Collected data entries:
*** Begin section ***

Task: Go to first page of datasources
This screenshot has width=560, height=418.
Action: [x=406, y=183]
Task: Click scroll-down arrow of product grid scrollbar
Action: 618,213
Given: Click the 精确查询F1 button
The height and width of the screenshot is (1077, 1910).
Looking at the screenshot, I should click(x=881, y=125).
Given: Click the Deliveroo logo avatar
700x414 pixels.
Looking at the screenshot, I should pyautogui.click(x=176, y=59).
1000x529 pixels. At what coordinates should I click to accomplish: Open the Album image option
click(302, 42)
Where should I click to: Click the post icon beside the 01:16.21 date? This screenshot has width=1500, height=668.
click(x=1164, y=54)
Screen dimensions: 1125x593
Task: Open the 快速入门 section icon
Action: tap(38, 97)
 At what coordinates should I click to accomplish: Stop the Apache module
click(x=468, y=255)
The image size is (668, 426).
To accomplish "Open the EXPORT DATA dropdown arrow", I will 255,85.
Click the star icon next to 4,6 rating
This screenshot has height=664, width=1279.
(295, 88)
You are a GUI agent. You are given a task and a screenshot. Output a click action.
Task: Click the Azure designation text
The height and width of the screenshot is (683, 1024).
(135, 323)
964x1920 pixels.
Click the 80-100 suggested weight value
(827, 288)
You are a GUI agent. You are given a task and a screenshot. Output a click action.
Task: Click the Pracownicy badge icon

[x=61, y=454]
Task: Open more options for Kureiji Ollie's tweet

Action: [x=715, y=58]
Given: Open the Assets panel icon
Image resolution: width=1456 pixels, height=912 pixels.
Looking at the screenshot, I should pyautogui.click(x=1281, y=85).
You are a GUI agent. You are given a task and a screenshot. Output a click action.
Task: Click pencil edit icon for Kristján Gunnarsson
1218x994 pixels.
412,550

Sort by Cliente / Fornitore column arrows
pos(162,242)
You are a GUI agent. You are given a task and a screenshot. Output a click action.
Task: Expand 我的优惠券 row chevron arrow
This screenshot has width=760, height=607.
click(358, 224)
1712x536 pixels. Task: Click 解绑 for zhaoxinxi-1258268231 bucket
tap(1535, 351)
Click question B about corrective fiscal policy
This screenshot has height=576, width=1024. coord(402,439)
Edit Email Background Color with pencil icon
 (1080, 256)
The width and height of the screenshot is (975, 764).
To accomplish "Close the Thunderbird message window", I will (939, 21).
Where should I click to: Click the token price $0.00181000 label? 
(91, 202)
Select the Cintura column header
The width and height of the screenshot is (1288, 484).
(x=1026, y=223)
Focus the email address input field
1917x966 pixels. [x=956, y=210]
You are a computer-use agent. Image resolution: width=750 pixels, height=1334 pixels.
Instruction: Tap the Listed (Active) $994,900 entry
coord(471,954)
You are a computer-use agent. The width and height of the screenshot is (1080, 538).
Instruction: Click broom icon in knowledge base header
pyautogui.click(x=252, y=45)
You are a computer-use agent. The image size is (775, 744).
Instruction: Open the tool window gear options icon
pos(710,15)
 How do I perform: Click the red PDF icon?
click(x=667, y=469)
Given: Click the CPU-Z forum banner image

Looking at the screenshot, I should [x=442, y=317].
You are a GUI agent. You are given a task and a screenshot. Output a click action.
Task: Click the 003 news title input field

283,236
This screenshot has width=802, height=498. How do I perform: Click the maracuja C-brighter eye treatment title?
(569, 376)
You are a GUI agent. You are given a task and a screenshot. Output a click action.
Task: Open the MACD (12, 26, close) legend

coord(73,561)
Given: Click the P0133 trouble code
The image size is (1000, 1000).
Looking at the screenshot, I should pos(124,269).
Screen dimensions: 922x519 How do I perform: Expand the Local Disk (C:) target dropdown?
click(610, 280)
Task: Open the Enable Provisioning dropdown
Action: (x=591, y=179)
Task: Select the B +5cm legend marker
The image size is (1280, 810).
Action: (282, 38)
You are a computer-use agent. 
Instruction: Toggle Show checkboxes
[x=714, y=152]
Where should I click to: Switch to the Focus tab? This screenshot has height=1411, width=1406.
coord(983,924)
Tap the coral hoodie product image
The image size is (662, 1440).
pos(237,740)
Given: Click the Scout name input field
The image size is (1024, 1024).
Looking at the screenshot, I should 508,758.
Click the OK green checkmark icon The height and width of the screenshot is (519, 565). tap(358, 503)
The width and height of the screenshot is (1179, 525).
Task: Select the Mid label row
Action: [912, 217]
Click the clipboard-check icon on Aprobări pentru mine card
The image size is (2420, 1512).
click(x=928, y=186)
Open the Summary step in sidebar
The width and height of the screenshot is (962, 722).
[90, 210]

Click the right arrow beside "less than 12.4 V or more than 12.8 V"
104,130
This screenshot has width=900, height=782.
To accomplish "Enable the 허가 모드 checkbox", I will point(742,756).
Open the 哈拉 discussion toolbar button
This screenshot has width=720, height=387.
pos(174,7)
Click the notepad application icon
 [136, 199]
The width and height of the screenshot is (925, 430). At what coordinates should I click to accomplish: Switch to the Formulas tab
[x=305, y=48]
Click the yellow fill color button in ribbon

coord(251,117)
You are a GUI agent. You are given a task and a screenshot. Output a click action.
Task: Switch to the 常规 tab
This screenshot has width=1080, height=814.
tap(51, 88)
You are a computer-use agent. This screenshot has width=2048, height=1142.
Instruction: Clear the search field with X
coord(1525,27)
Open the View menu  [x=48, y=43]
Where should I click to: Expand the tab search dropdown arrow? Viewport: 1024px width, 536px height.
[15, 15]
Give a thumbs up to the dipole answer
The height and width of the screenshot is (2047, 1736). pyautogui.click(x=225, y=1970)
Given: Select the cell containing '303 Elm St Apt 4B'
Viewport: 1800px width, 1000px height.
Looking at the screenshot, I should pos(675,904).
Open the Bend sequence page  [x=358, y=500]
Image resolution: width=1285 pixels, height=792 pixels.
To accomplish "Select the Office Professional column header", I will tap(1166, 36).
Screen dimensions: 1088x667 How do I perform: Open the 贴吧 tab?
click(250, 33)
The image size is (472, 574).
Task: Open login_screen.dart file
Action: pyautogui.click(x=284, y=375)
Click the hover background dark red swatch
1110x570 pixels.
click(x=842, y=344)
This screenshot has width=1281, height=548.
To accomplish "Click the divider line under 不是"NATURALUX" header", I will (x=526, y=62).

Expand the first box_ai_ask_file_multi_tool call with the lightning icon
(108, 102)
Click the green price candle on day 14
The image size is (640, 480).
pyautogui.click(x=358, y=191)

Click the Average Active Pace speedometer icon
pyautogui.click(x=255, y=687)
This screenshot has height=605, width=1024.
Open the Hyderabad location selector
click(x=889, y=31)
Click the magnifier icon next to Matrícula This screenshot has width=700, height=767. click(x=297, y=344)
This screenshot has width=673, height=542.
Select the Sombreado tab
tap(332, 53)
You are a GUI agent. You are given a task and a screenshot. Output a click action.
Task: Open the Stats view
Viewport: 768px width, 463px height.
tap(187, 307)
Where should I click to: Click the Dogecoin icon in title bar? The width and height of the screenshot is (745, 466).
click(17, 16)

*** End section ***

◆ TASK STATEMENT
All of the data, from the first line to the last, should be written out exactly.

◆ YOUR RESPONSE
Task: Go to first page of datasources
This screenshot has width=560, height=418.
Action: [x=406, y=183]
Task: Click scroll-down arrow of product grid scrollbar
Action: 618,213
Given: Click the 精确查询F1 button
The height and width of the screenshot is (1077, 1910).
Looking at the screenshot, I should click(x=881, y=125).
Given: Click the Deliveroo logo avatar
700x414 pixels.
Looking at the screenshot, I should pyautogui.click(x=176, y=59).
1000x529 pixels. At what coordinates should I click to accomplish: Open the Album image option
click(302, 42)
Where should I click to: Click the post icon beside the 01:16.21 date? This screenshot has width=1500, height=668.
click(x=1164, y=54)
Screen dimensions: 1125x593
Task: Open the 快速入门 section icon
Action: tap(38, 97)
 At what coordinates should I click to accomplish: Stop the Apache module
click(x=468, y=255)
The image size is (668, 426).
To accomplish "Open the EXPORT DATA dropdown arrow", I will 255,85.
Click the star icon next to 4,6 rating
This screenshot has height=664, width=1279.
(295, 88)
You are a GUI agent. You are given a task and a screenshot. Output a click action.
Task: Click the Azure designation text
The height and width of the screenshot is (683, 1024).
(135, 323)
964x1920 pixels.
Click the 80-100 suggested weight value
(827, 288)
You are a GUI agent. You are given a task and a screenshot. Output a click action.
Task: Click the Pracownicy badge icon

[x=61, y=454]
Task: Open more options for Kureiji Ollie's tweet

Action: [x=715, y=58]
Given: Open the Assets panel icon
Image resolution: width=1456 pixels, height=912 pixels.
Looking at the screenshot, I should pyautogui.click(x=1281, y=85).
You are a GUI agent. You are given a task and a screenshot. Output a click action.
Task: Click pencil edit icon for Kristján Gunnarsson
1218x994 pixels.
412,550

Sort by Cliente / Fornitore column arrows
pos(162,242)
You are a GUI agent. You are given a task and a screenshot. Output a click action.
Task: Expand 我的优惠券 row chevron arrow
This screenshot has width=760, height=607.
click(358, 224)
1712x536 pixels. Task: Click 解绑 for zhaoxinxi-1258268231 bucket
tap(1535, 351)
Click question B about corrective fiscal policy
This screenshot has height=576, width=1024. coord(402,439)
Edit Email Background Color with pencil icon
 (1080, 256)
The width and height of the screenshot is (975, 764).
To accomplish "Close the Thunderbird message window", I will (939, 21).
Where should I click to: Click the token price $0.00181000 label? 
(91, 202)
Select the Cintura column header
The width and height of the screenshot is (1288, 484).
(x=1026, y=223)
Focus the email address input field
1917x966 pixels. [x=956, y=210]
You are a computer-use agent. Image resolution: width=750 pixels, height=1334 pixels.
Instruction: Tap the Listed (Active) $994,900 entry
coord(471,954)
You are a computer-use agent. The width and height of the screenshot is (1080, 538).
Instruction: Click broom icon in knowledge base header
pyautogui.click(x=252, y=45)
You are a computer-use agent. The image size is (775, 744).
Instruction: Open the tool window gear options icon
pos(710,15)
 How do I perform: Click the red PDF icon?
click(x=667, y=469)
Given: Click the CPU-Z forum banner image

Looking at the screenshot, I should [x=442, y=317].
You are a GUI agent. You are given a task and a screenshot. Output a click action.
Task: Click the 003 news title input field

283,236
This screenshot has width=802, height=498. How do I perform: Click the maracuja C-brighter eye treatment title?
(569, 376)
You are a GUI agent. You are given a task and a screenshot. Output a click action.
Task: Open the MACD (12, 26, close) legend

coord(73,561)
Given: Click the P0133 trouble code
The image size is (1000, 1000).
Looking at the screenshot, I should pos(124,269).
Screen dimensions: 922x519 How do I perform: Expand the Local Disk (C:) target dropdown?
click(610, 280)
Task: Open the Enable Provisioning dropdown
Action: (x=591, y=179)
Task: Select the B +5cm legend marker
The image size is (1280, 810).
Action: (282, 38)
You are a computer-use agent. 
Instruction: Toggle Show checkboxes
[x=714, y=152]
Where should I click to: Switch to the Focus tab? This screenshot has height=1411, width=1406.
coord(983,924)
Tap the coral hoodie product image
The image size is (662, 1440).
pos(237,740)
Given: Click the Scout name input field
The image size is (1024, 1024).
Looking at the screenshot, I should 508,758.
Click the OK green checkmark icon The height and width of the screenshot is (519, 565). tap(358, 503)
The width and height of the screenshot is (1179, 525).
Task: Select the Mid label row
Action: [912, 217]
Click the clipboard-check icon on Aprobări pentru mine card
The image size is (2420, 1512).
click(x=928, y=186)
Open the Summary step in sidebar
The width and height of the screenshot is (962, 722).
[90, 210]

Click the right arrow beside "less than 12.4 V or more than 12.8 V"
104,130
This screenshot has width=900, height=782.
To accomplish "Enable the 허가 모드 checkbox", I will point(742,756).
Open the 哈拉 discussion toolbar button
This screenshot has width=720, height=387.
pos(174,7)
Click the notepad application icon
 [136, 199]
The width and height of the screenshot is (925, 430). At what coordinates should I click to accomplish: Switch to the Formulas tab
[x=305, y=48]
Click the yellow fill color button in ribbon

coord(251,117)
You are a GUI agent. You are given a task and a screenshot. Output a click action.
Task: Switch to the 常规 tab
This screenshot has width=1080, height=814.
tap(51, 88)
You are a computer-use agent. This screenshot has width=2048, height=1142.
Instruction: Clear the search field with X
coord(1525,27)
Open the View menu  [x=48, y=43]
Where should I click to: Expand the tab search dropdown arrow? Viewport: 1024px width, 536px height.
[15, 15]
Give a thumbs up to the dipole answer
The height and width of the screenshot is (2047, 1736). pyautogui.click(x=225, y=1970)
Given: Select the cell containing '303 Elm St Apt 4B'
Viewport: 1800px width, 1000px height.
Looking at the screenshot, I should pos(675,904).
Open the Bend sequence page  [x=358, y=500]
Image resolution: width=1285 pixels, height=792 pixels.
To accomplish "Select the Office Professional column header", I will tap(1166, 36).
Screen dimensions: 1088x667 How do I perform: Open the 贴吧 tab?
click(250, 33)
The image size is (472, 574).
Task: Open login_screen.dart file
Action: pyautogui.click(x=284, y=375)
Click the hover background dark red swatch
1110x570 pixels.
click(x=842, y=344)
This screenshot has width=1281, height=548.
To accomplish "Click the divider line under 不是"NATURALUX" header", I will (x=526, y=62).

Expand the first box_ai_ask_file_multi_tool call with the lightning icon
(108, 102)
Click the green price candle on day 14
The image size is (640, 480).
pyautogui.click(x=358, y=191)

Click the Average Active Pace speedometer icon
pyautogui.click(x=255, y=687)
This screenshot has height=605, width=1024.
Open the Hyderabad location selector
click(x=889, y=31)
Click the magnifier icon next to Matrícula This screenshot has width=700, height=767. click(x=297, y=344)
This screenshot has width=673, height=542.
Select the Sombreado tab
tap(332, 53)
You are a GUI agent. You are given a task and a screenshot. Output a click action.
Task: Open the Stats view
Viewport: 768px width, 463px height.
tap(187, 307)
Where should I click to: Click the Dogecoin icon in title bar? The width and height of the screenshot is (745, 466).
click(17, 16)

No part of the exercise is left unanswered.